There’s a long history of announcements from the robotic community, claiming that “robot skin” has been created. Mostly, these have been unserious, since the huge computational load for managing skin sensation is not part of the story. A few historical examples:
Here’s and earlier one from 2010:
Cool, but no ability to process – in other words, even the limited number of sensors (dozens instead of millions) is not part of the design.
And even earlier. Sensors that would work, but extracting meaningful information from touch was – and is – beyond robots.
It’s possible to go back further (skin has been a hot robot topic for decades), but the result is basically the same: there have been a series of announcements of “robot skin” in the tech media, typically putting together a pile of sensors in some plastic matrix. While the sensors are real, the wiring up of the sensors is not addressed, and more importantly, the ability to process data from the sensors is not considered – since no computer at present can do the processing. Actual robots out there work with a very small number of sensors to make decisions.

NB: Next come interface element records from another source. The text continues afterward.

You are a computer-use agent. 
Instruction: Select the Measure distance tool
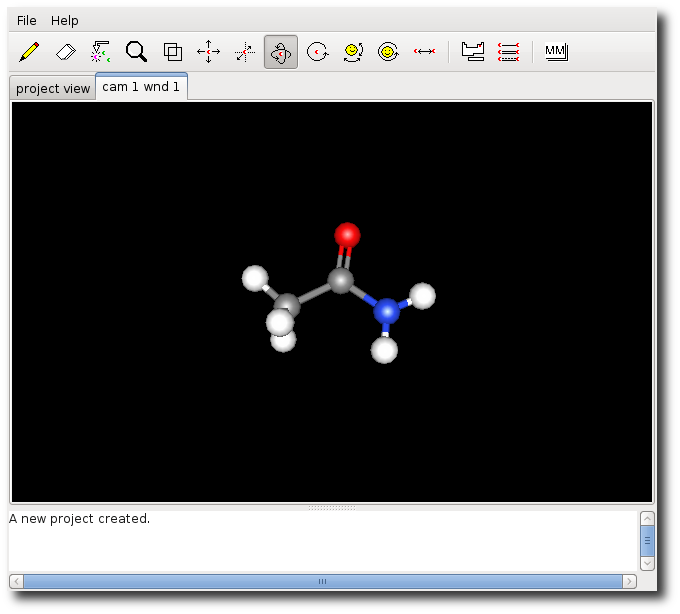424,51
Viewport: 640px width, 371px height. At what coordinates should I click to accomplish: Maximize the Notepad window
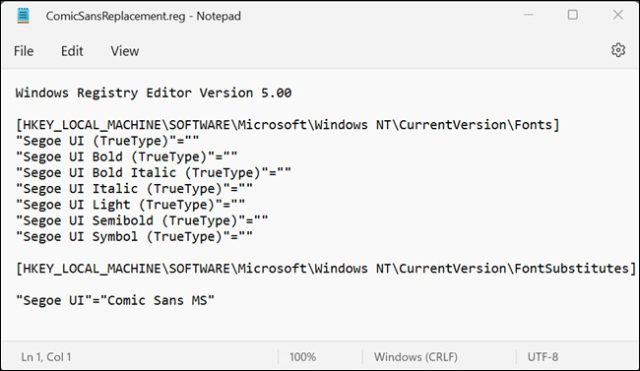click(x=573, y=15)
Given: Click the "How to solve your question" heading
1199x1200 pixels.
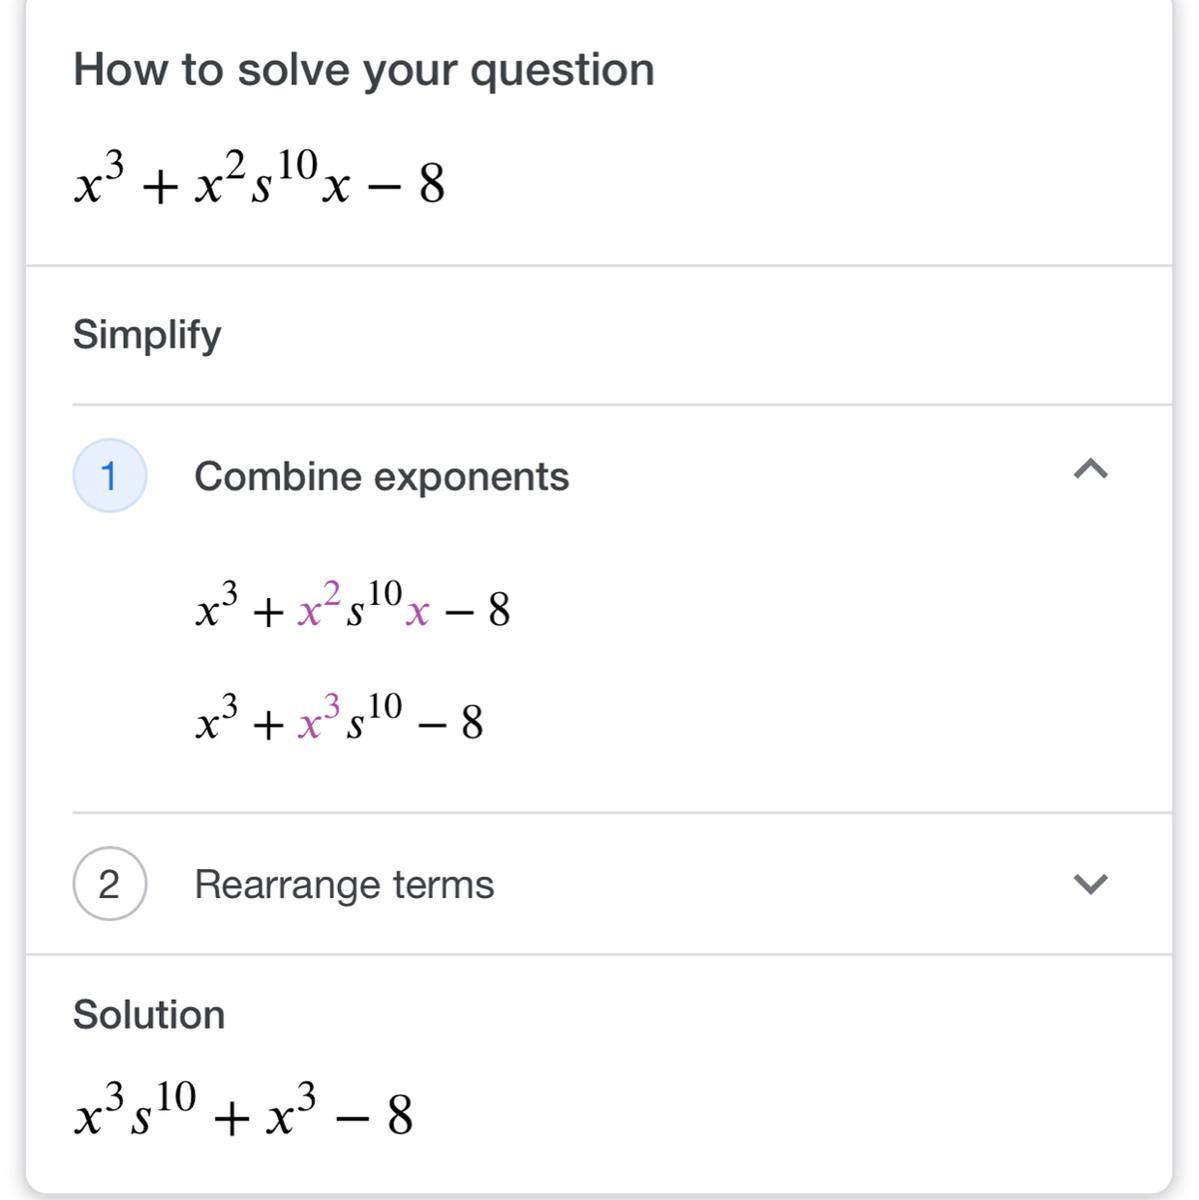Looking at the screenshot, I should tap(364, 70).
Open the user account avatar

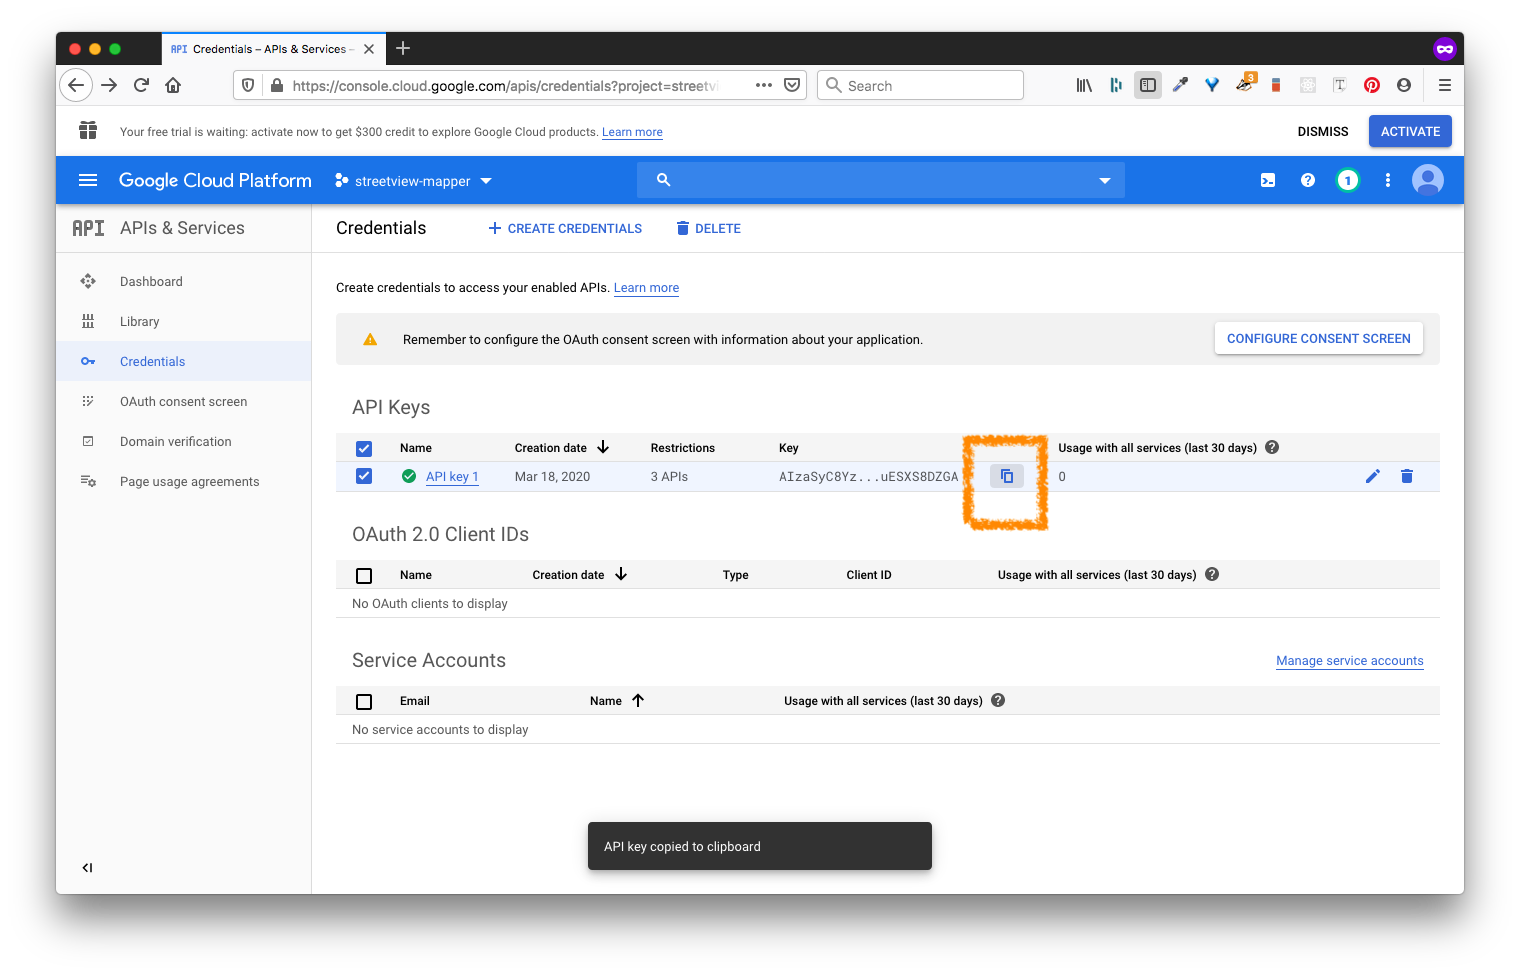(x=1427, y=181)
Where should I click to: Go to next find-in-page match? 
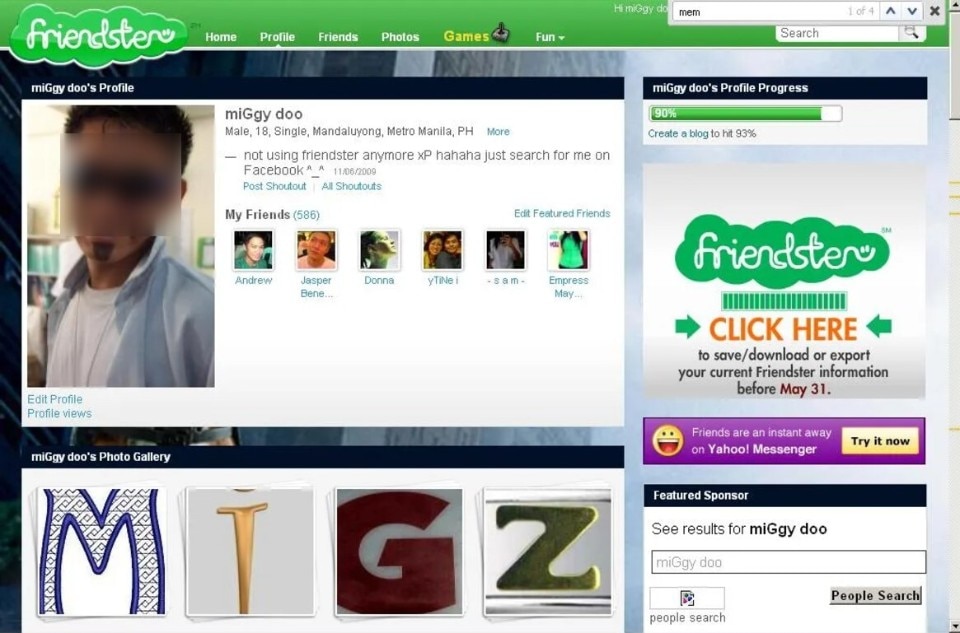click(x=912, y=11)
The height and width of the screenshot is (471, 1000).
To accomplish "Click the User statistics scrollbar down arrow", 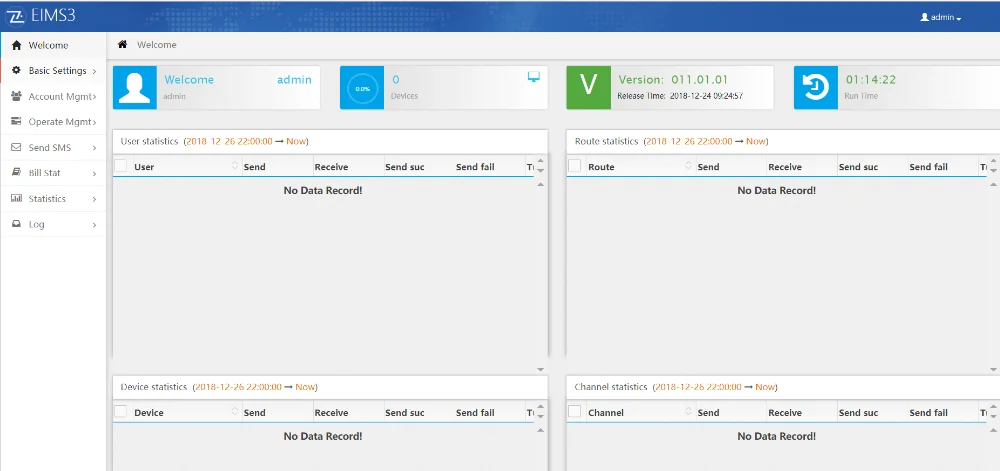I will point(541,369).
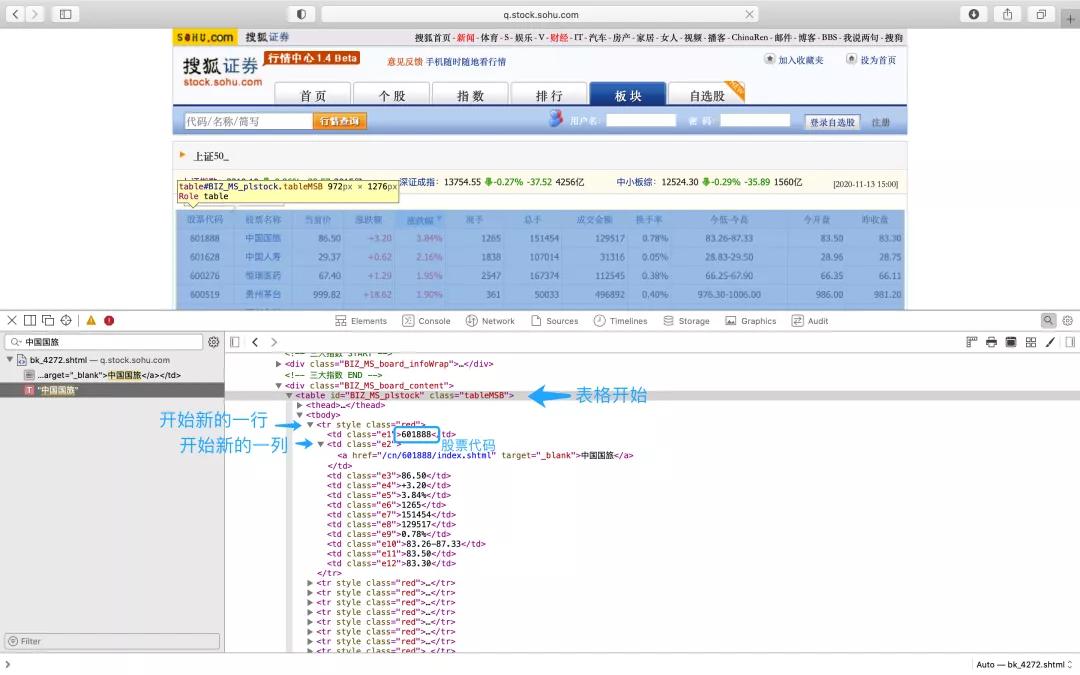
Task: Click the print styles emulation icon
Action: [991, 342]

A great example: the Boeing 737 Max. Software relies on a SINGLE “angle of attack” sensor to determine if it is going into a stall. Even with just one sensor, software designers couldn’t handle “edge” cases, probably leading to multiple plane crashes killing lots of people.
So, our current “robots” use few non-vision/sound sensors. However, good tactile sensation is exactly what is needed for Robots that Jump to interact with the environment robustly.
Contrast this with the typical “process control” engineering solution. A single sensor, or a very small group of sensors is used to report data. For simple things, this is fine – if water boils, it is time to turn off the tea kettle. However, for robotic interaction with a real-world environment, it isn’t enough. Time and time again, robots have been built with inadequate sensors to navigate their environment if small changes are made.
Contrast this with a simple creature like a flatworm. It’s body is far less complex than our, but it is saturated with sensory neurons…
The sensor complexity of this simple creature easily exceeds that of the more advanced “robot skin”. Furthermore, complex nerve nets appeared in the simplest of animals.
Compared to living things, robots show a huge undersupply of sensation. Many in the field have rightly tried to design “skin” – but the overall robot falls into the trap of needing incredibly elaborate processing – something that simple animals don’t have or need to have. Clearly, something’s amiss.
The most recent description of touch-feelie robots point to “greater sensory density than human skin”. It’s not meaningful – just having more sensors doesn’t help. You have to intelligently respond to sensation enabled by that density. Now, nerve tissue is expensive to maintain, so animals don’t have high density because it’s cool – it’s needed. That in turn implies that the high sensory density of animal skin has meaning.
The most recent entry into “sensitive skin” takes a step backwards, and imagines a few hundred sensors (compared to the millions in some robot skin designs).
The sensory equipment of this “advanced” robot is large. Probably the sensor density is below the flatworms above, probably similar to a tiny cheese mite:
Still, this new flat, hex-y sensor is a bit better. As the researchers say, it might prevent a robot from actually crushing you during a so-called “hug”.
Finally, it is still better than Google’s own “sensation” of tactile robots. When you run a Google search, the “sensitive skin” robots are lost between (1) Sex dolls, and (2) The “Sophia” electric puppet. Ironically, the sexbots are designed to feel creepy-rubbery to their equally rubbery owners. And, Sophia doesn’t sense anything on its own gynoid rubber, despite the thing apparently giving talks about “gender” in some countries. Here, we see Sophia’s single-sensor design in context:
I vote for the cheese mite. Sophia looks very 737 Max.